Among the records below, find the lines that contain "agent" and copy each of them.

(Stored data)
▬▬▬▬▬▬▬▬▬▬
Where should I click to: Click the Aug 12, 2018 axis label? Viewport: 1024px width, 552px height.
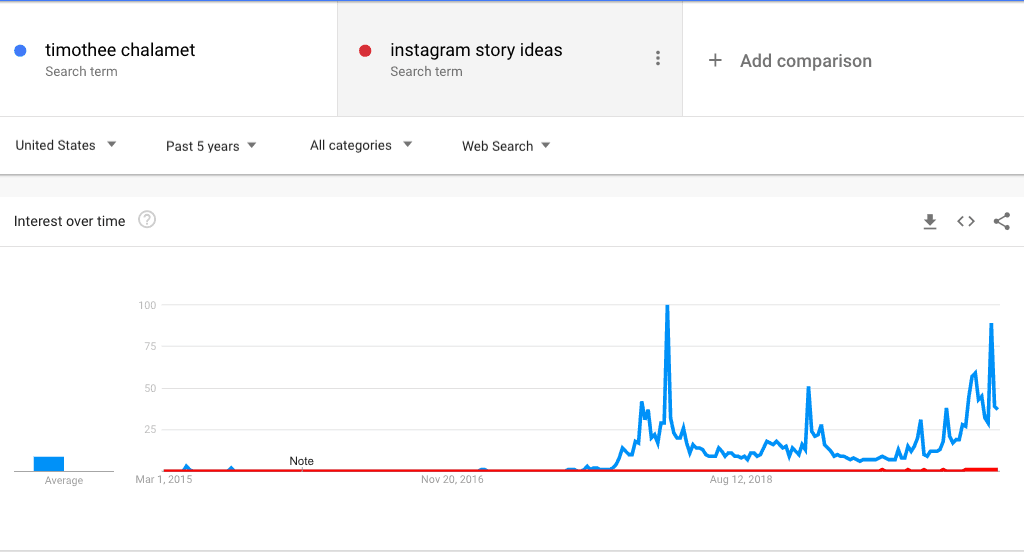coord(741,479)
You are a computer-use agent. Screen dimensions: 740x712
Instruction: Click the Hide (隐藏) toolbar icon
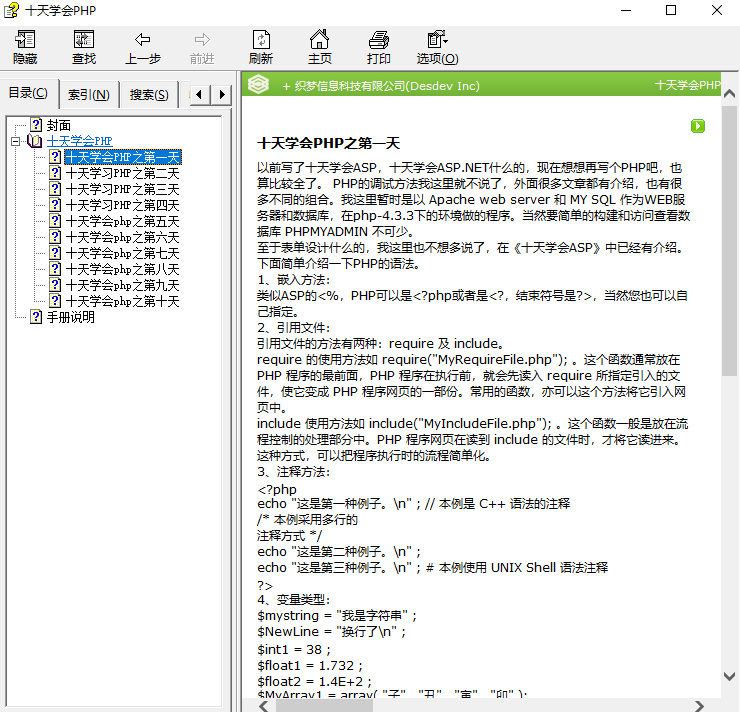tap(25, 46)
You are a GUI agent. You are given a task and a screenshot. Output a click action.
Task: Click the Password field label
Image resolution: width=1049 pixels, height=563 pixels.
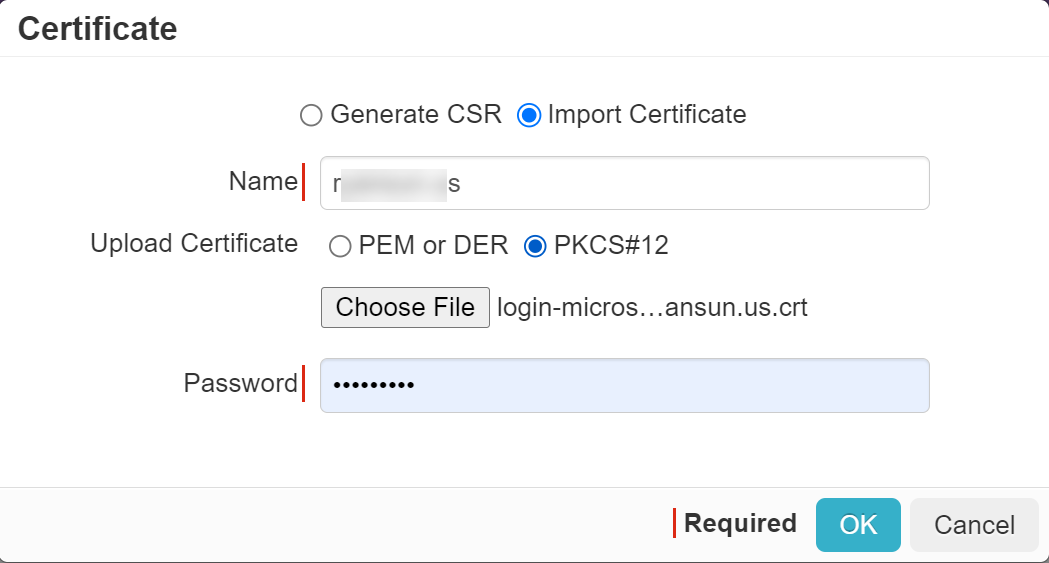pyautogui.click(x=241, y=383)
▬▬▬▬▬▬▬▬▬▬
(COMPLETED EXERCISE)
You are a computer-use agent. Screen dimensions: 740x712
You are a GUI agent. You are given a task and a screenshot. Output a click action.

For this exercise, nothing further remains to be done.